Compute normal sheaf from equations

Question

Assume that we are given $X\subset Y\subset Z$ locally complete intersections, given by $X: f_1,\dots, f_r$, $Y: g_1,\dots, g_s$ and we assume that $Z$ is some ambient $\mathbb A^n$ or $\mathbb P^n$. We can then write down the exact sequence of ideal sheaves $$0\to I_{Y/Z}\to I_{X/Z}\to I_{X/Y}\to 0$$ and over an open set $U$, $$I_{Y/Z}(U)=(g_1,\dots, g_s)\subset k[x_1,\dots,x_n],\\ I_{X/Z}(U)=(f_1,\dots,f_r)\subset k[x_1,\dots,x_n],\\ I_{X/Y}(U)=(f_1,\dots,f_r)\subset\frac{k[x_1,\dots,x_n]}{(g_1,\dots,g_r)}.$$ This seems to be very easy. The exact sequence gives rise to an exact sequence of normal sheaves $$0\to N_{X/Y}\to N_{X/Z}\to N_{Y/Z}$$ which doesn't seem to be that well understood. Can't we just deduce what the maps are on the normal sheaves just because we know them on the ideal sheaves? At least I would expect it to be possible. Unfortunately, I don't really know how to translate the explicit description for the ideal sheaves to one for the normal sheaves... Can anyone help me with that?

Answer 1

Let me deal with the affine case.

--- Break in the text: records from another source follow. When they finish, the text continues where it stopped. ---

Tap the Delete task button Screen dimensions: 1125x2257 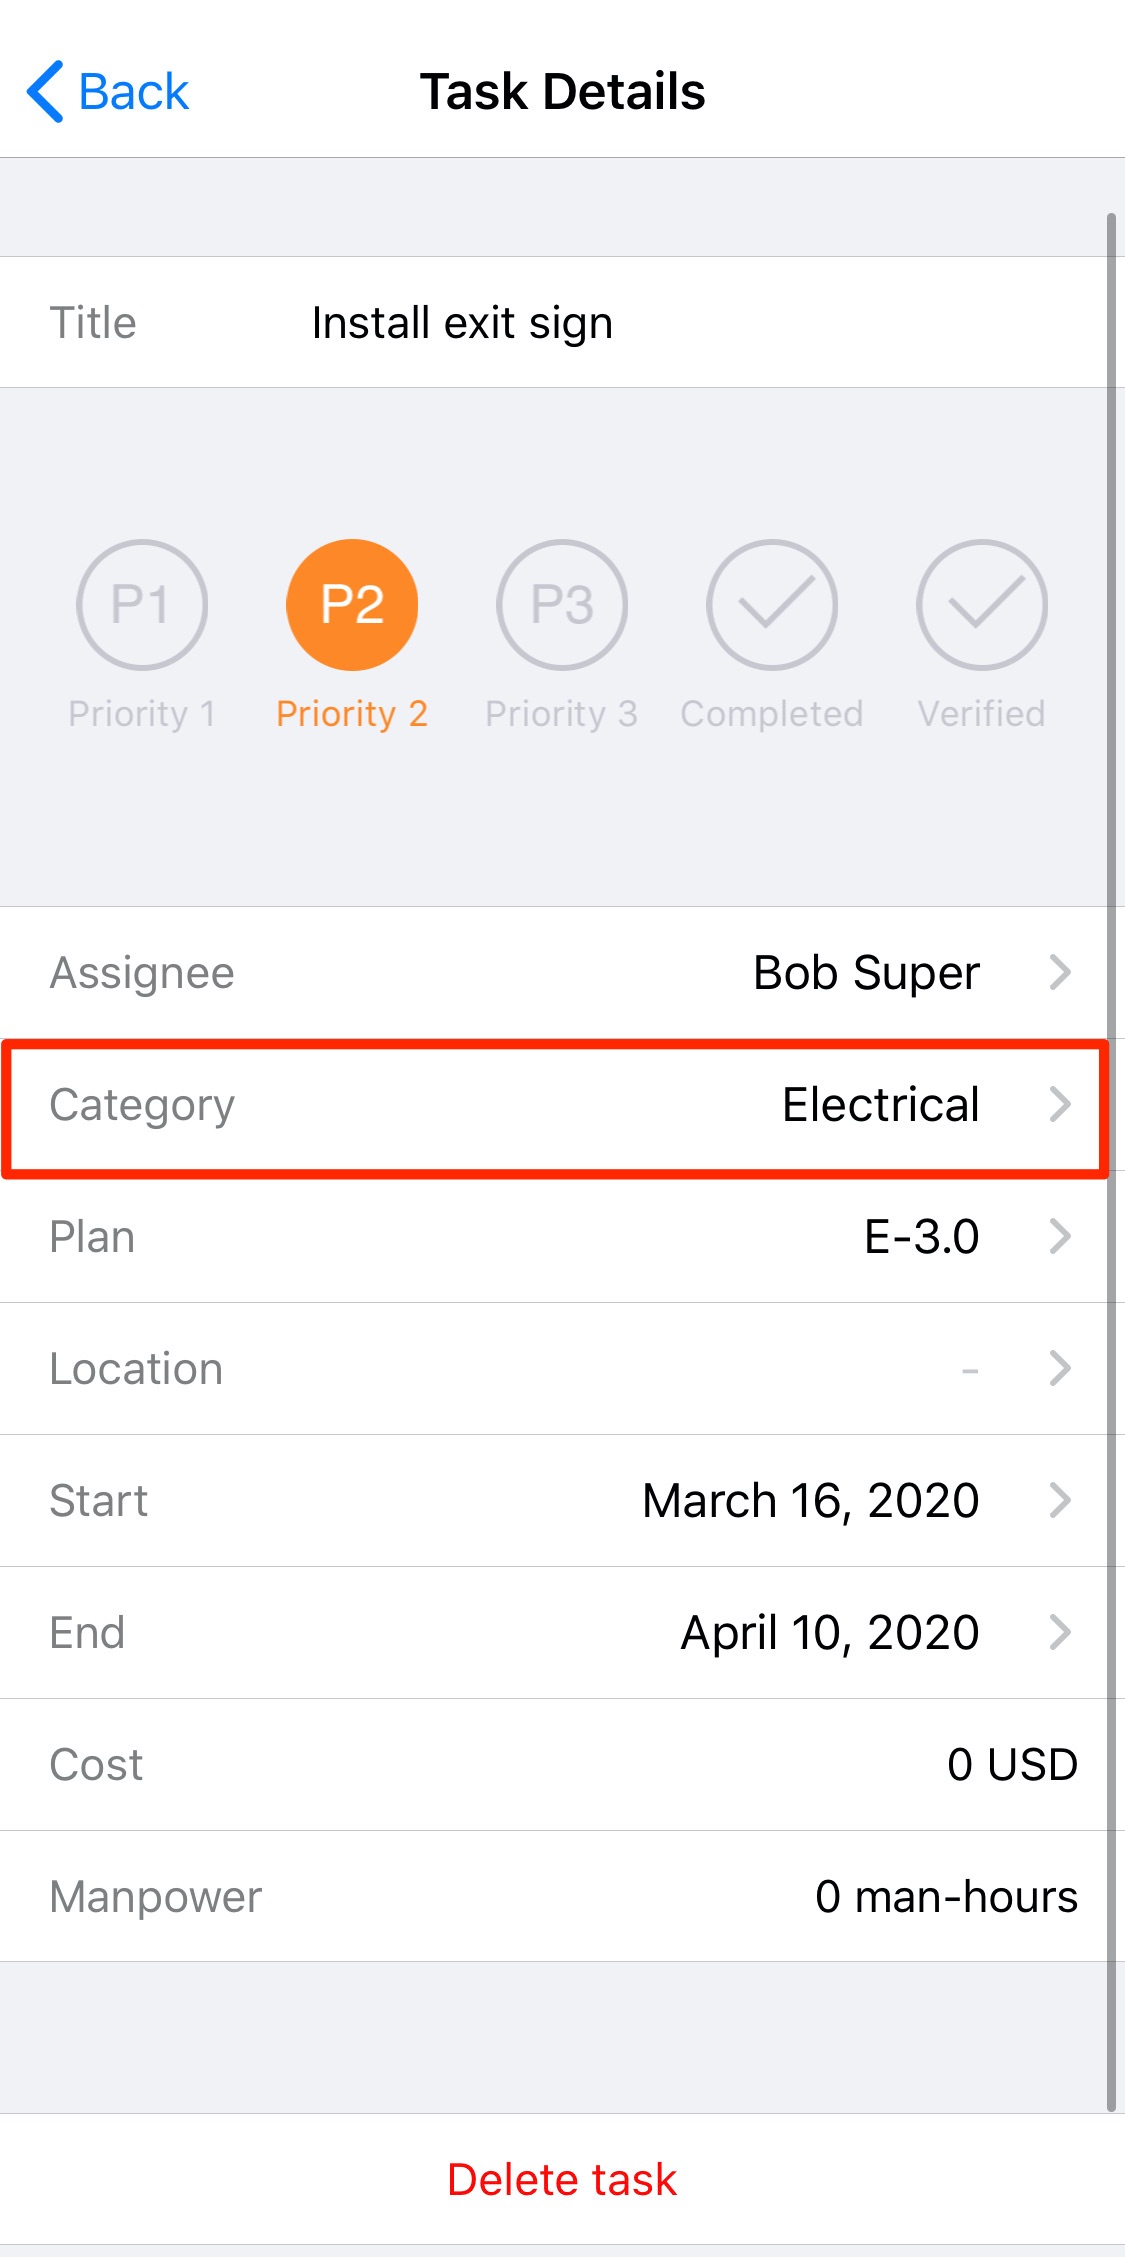click(562, 2180)
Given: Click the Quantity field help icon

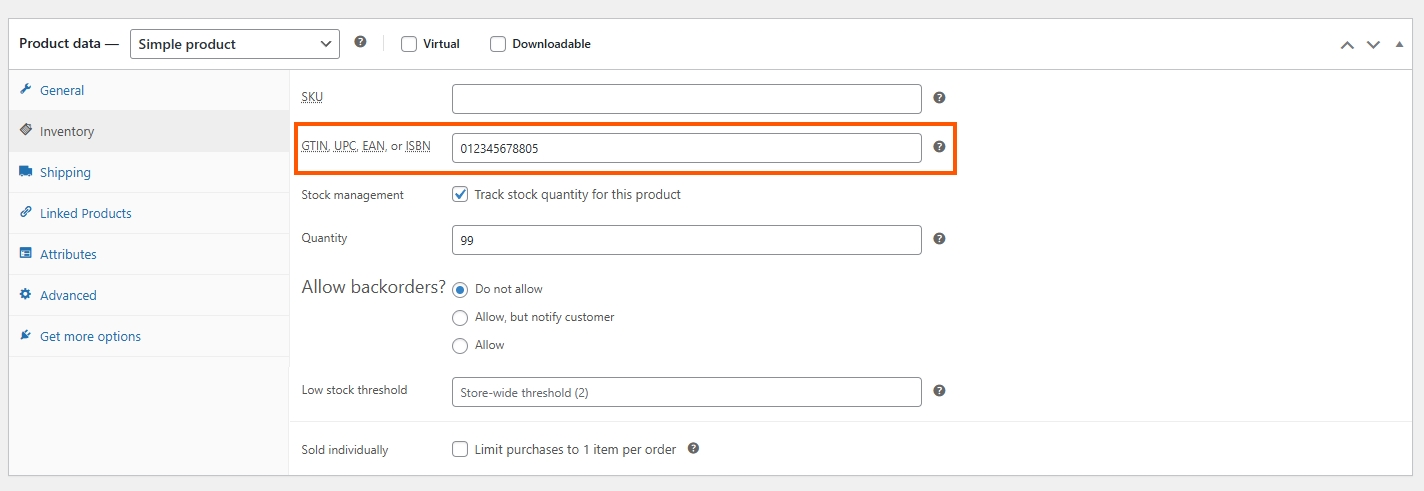Looking at the screenshot, I should click(x=939, y=239).
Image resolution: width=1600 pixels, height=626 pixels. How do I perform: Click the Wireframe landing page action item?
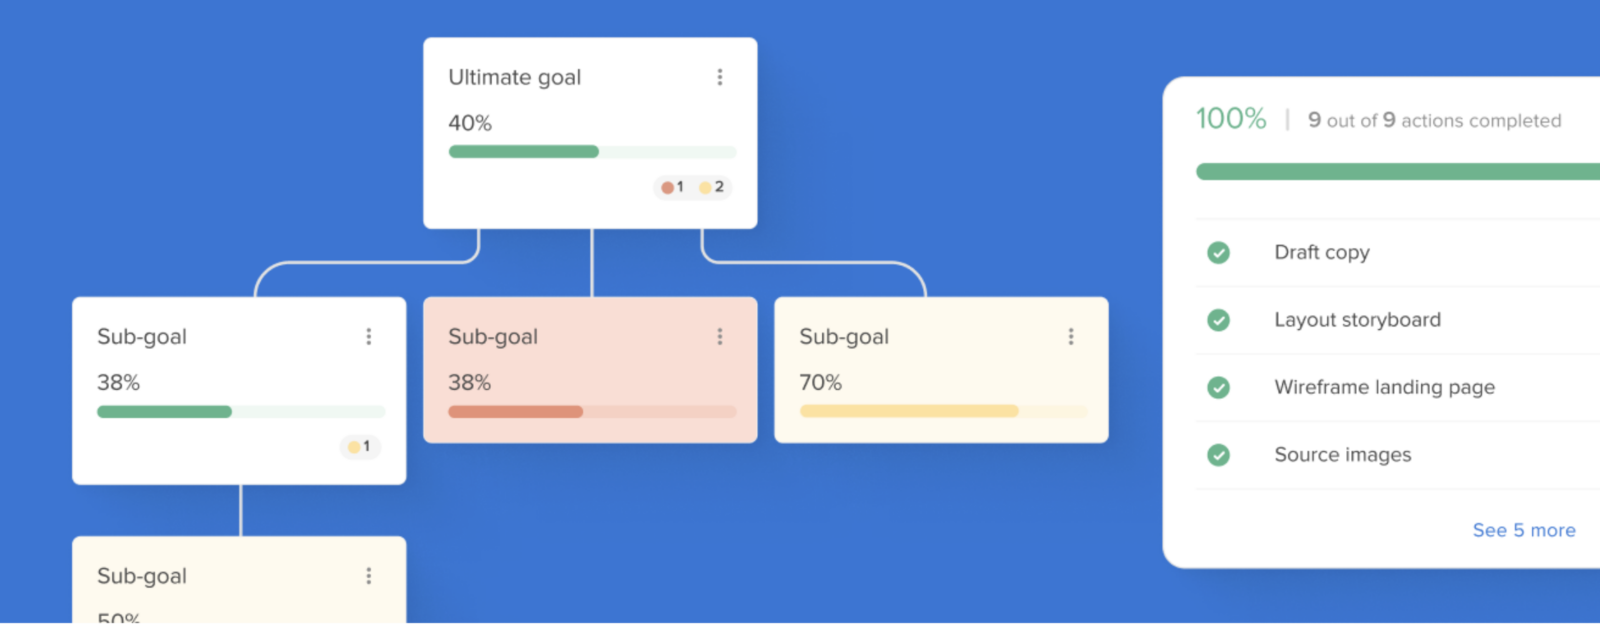[x=1384, y=387]
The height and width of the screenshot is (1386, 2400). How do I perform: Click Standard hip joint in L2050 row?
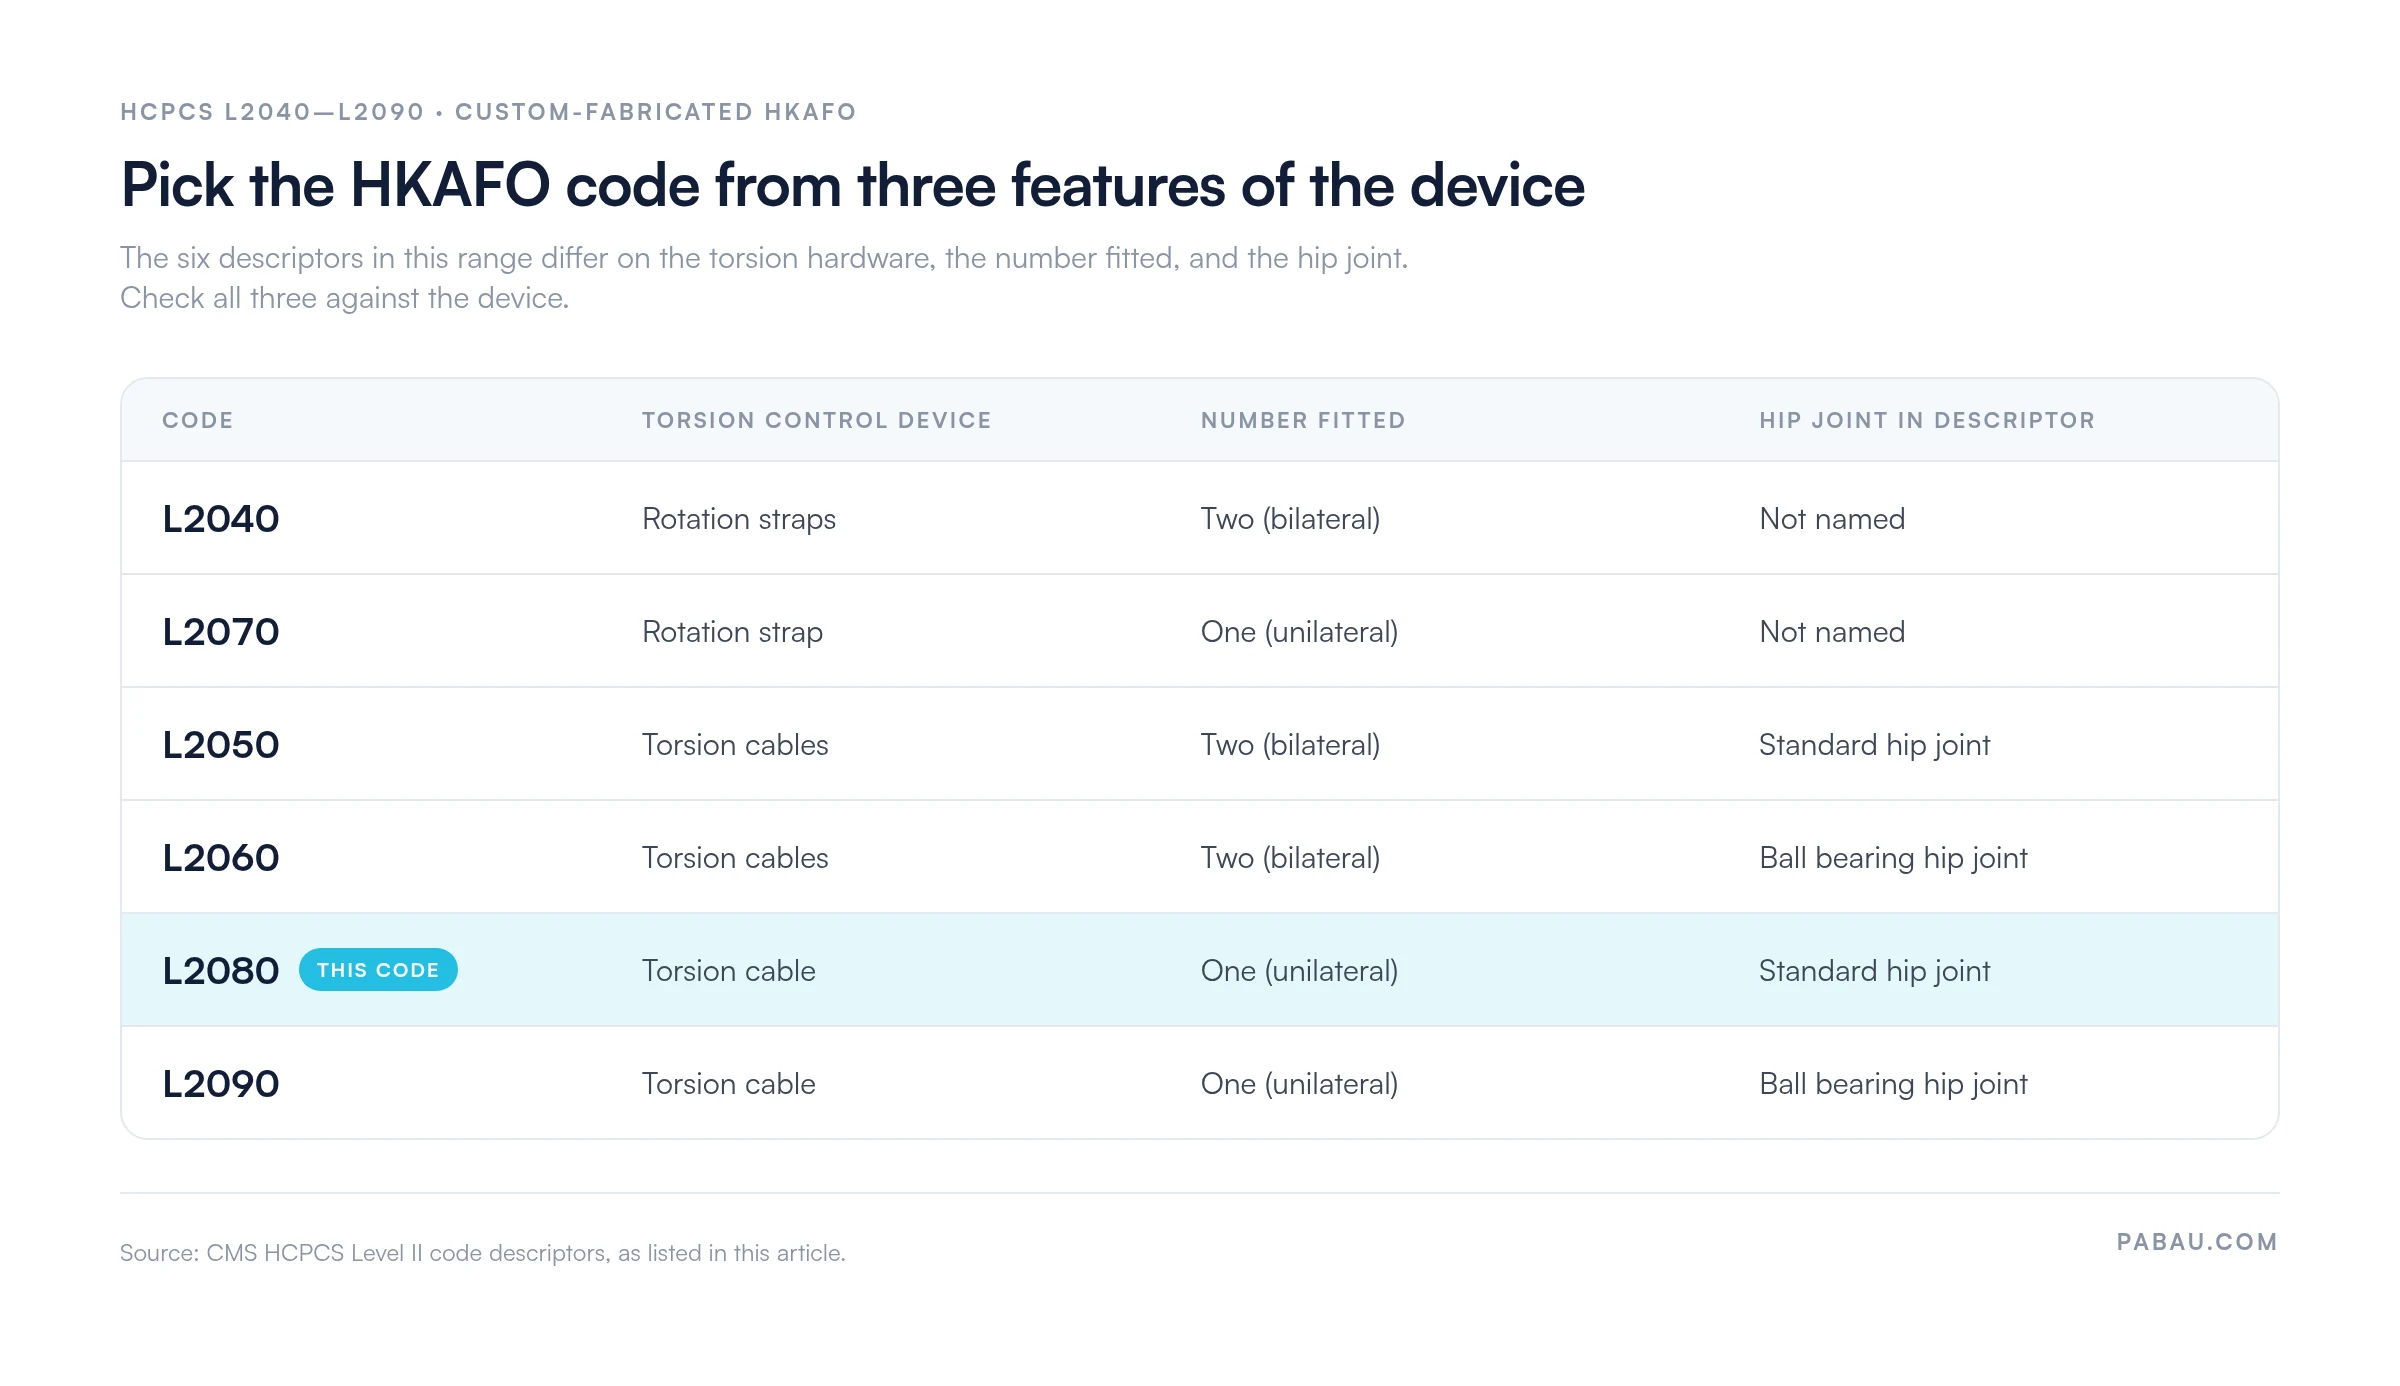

If $X \subset Y$ then $I_Y \subset I_X$. This means there are functions $h_{i,j}$ such that for each $i$ one has $$ g_i = \sum_j h_{i,j} f_j. $$ Next, for complete intersections the normal bundles are trivial: $$ N_{X/Z} = \mathcal{O}_X^{\oplus r}, \qquad N_{Y/Z} = \mathcal{O}_Y^{\oplus s}. $$ The map $N_{X/Z} \to N_{Y/Z}\vert_X$ is then the map $\mathcal{O}_X^{\oplus r} \to \mathcal{O}_X^{\oplus s}$ is then just given by the restriction of the matrix $(h_{i,j})$ to $X$.